(Study material)
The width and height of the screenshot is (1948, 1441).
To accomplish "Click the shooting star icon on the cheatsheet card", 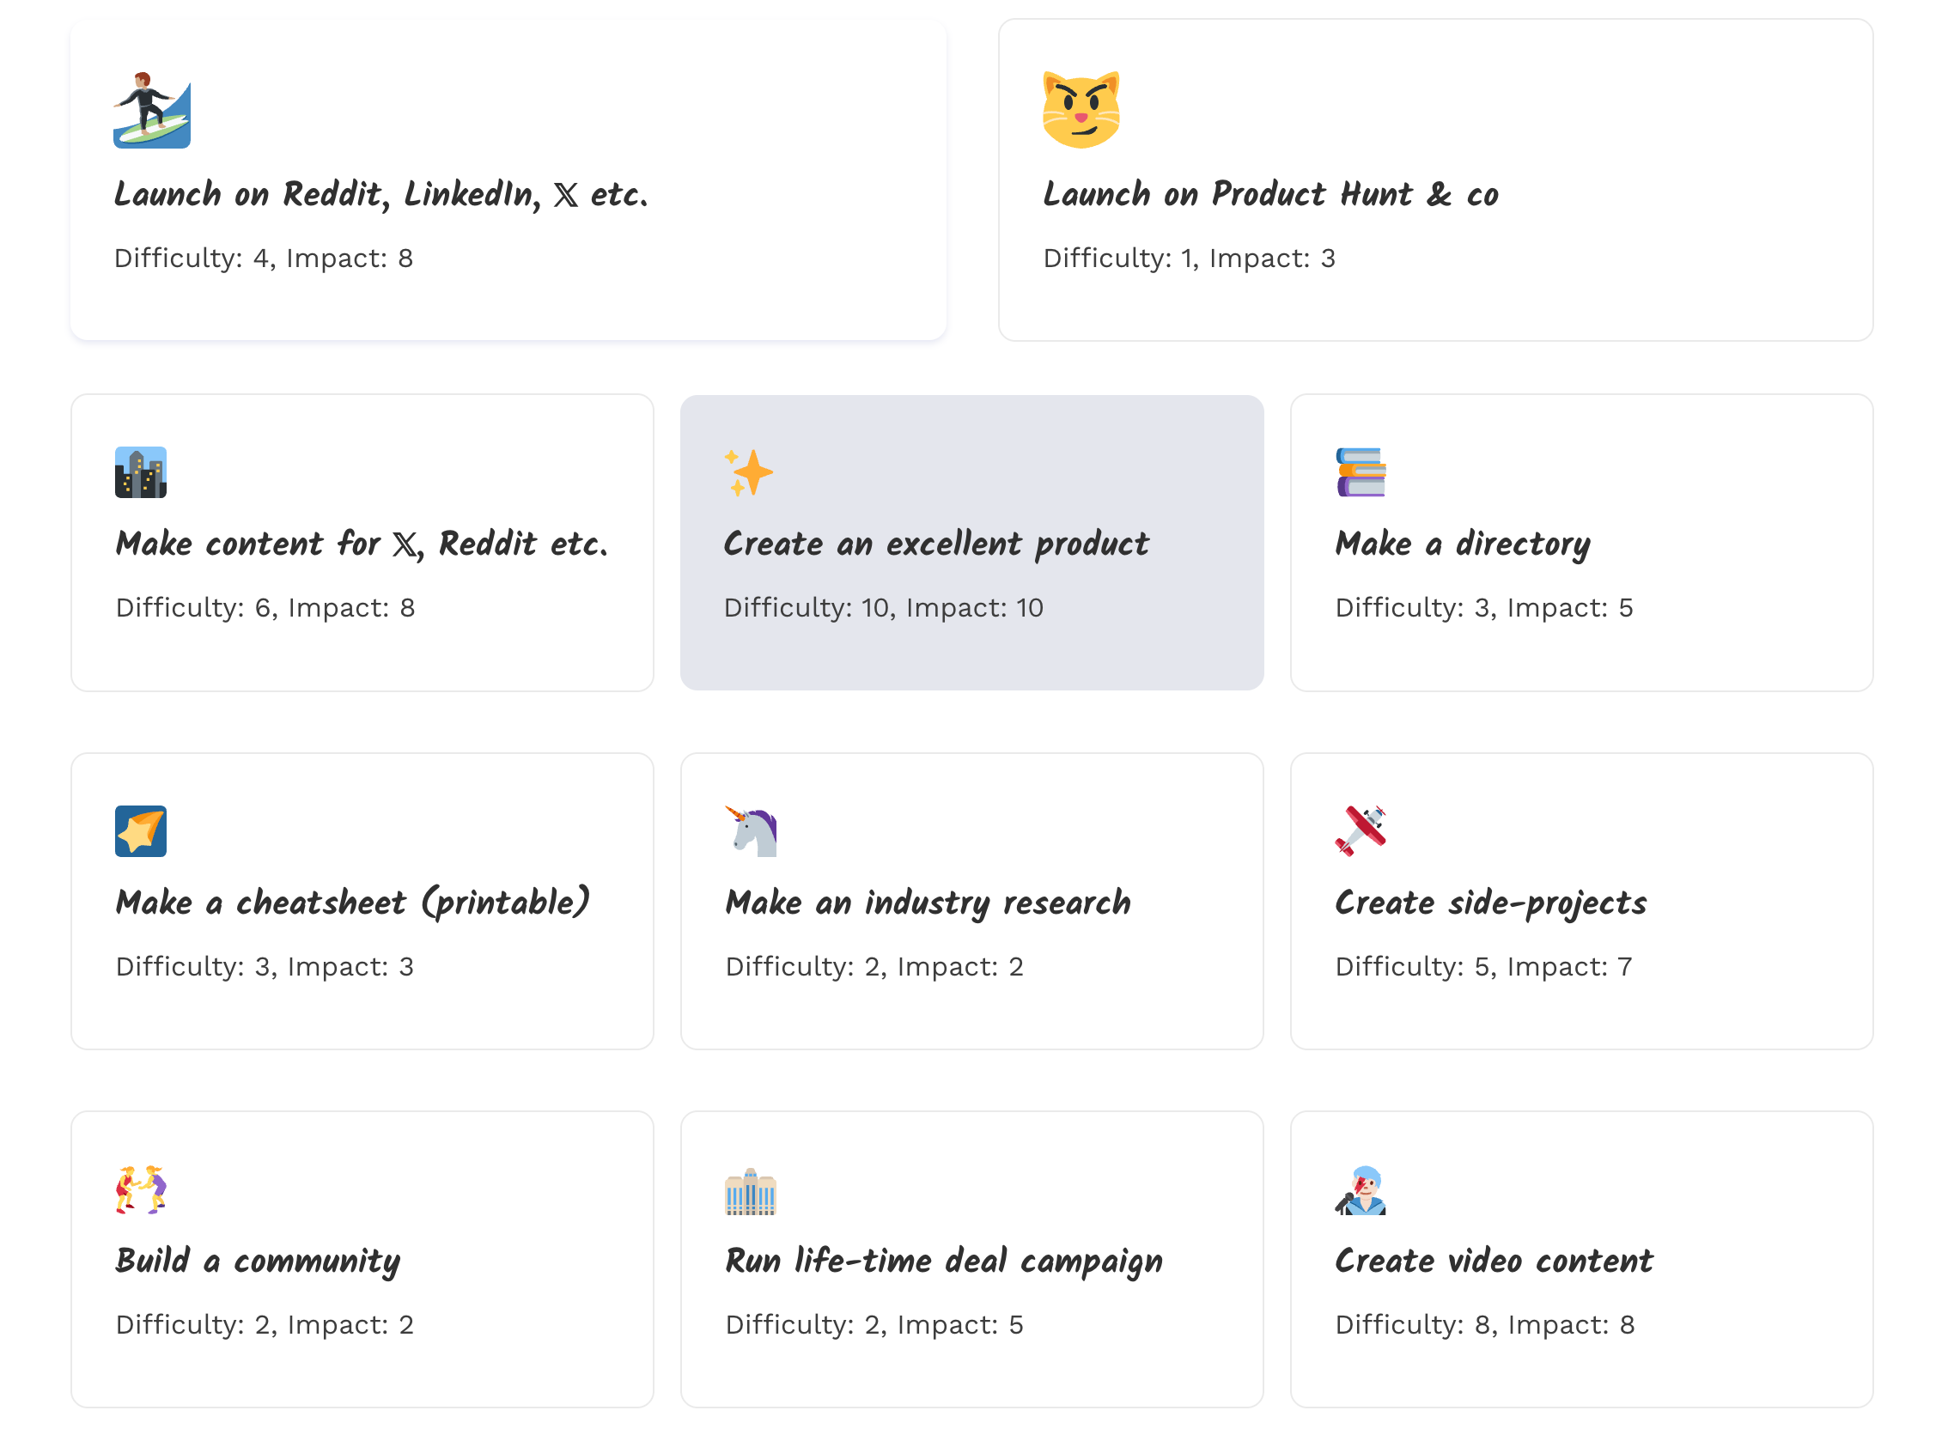I will tap(140, 831).
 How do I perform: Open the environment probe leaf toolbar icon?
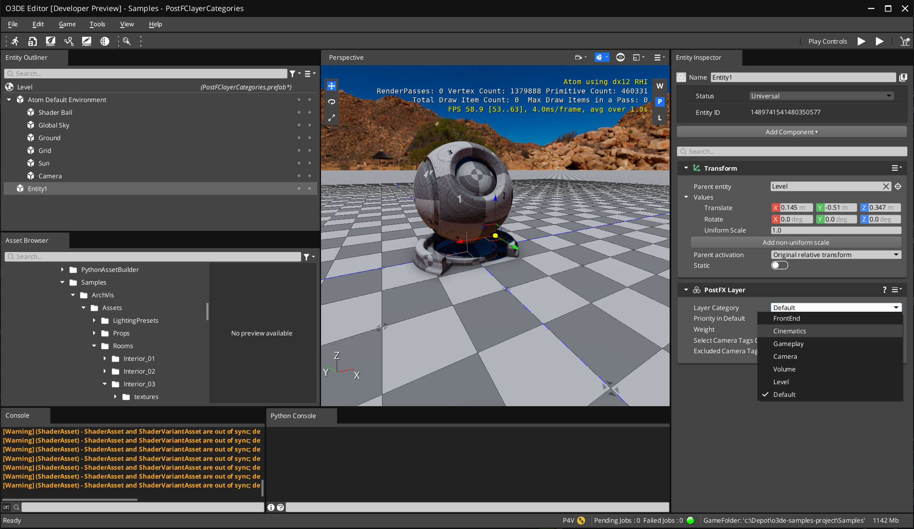click(x=50, y=41)
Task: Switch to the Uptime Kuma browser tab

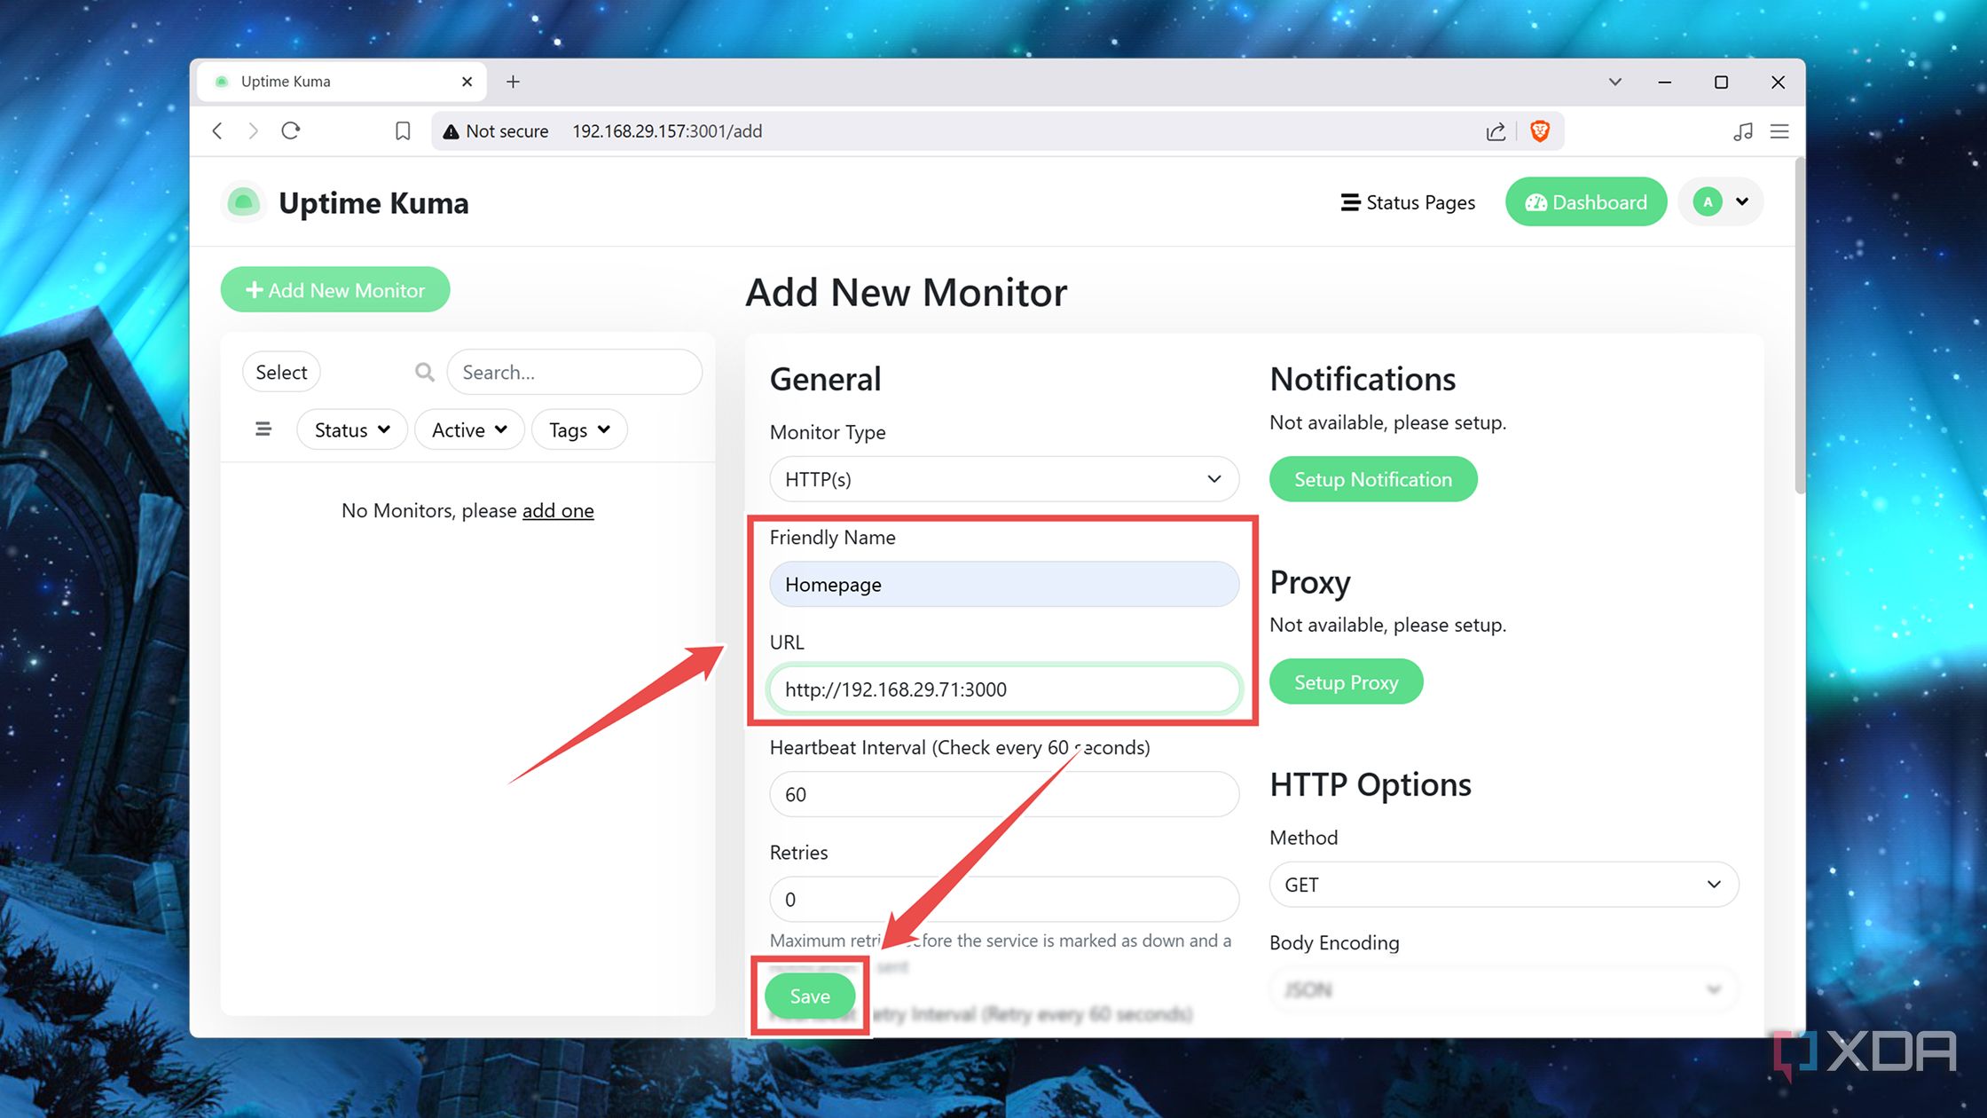Action: coord(284,81)
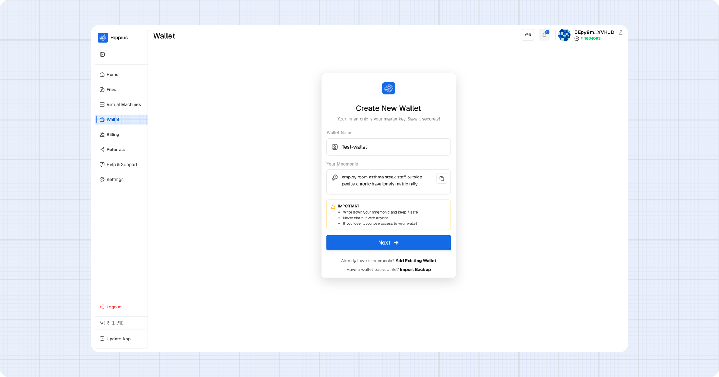Viewport: 719px width, 377px height.
Task: Click the Test-wallet name input field
Action: coord(388,147)
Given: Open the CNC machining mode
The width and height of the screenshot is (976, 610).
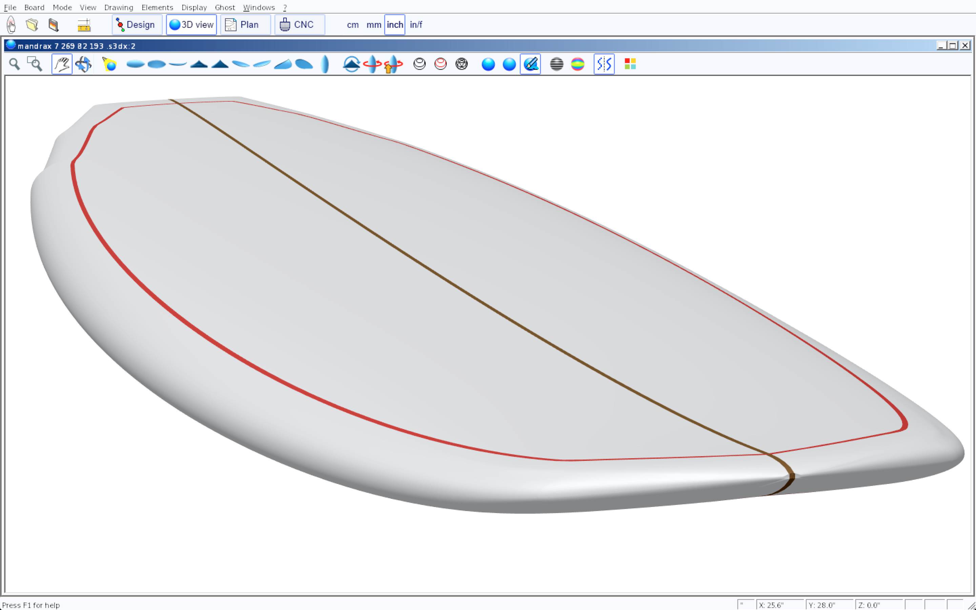Looking at the screenshot, I should [x=299, y=25].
(End Study material)
**What needs to be done:**
The final stretch of the data, from the line with "Task: Switch to the Uptime Kuma browser tab" through its last line, is to be retyped exactly; pictures are not part of the copy.

**Response to the exercise:**
Task: Switch to the Uptime Kuma browser tab

Action: coord(284,81)
Viewport: 719px width, 377px height.
Task: Click the Test-wallet name input field
Action: coord(388,147)
Given: Open the CNC machining mode
The width and height of the screenshot is (976, 610).
Looking at the screenshot, I should [x=299, y=25].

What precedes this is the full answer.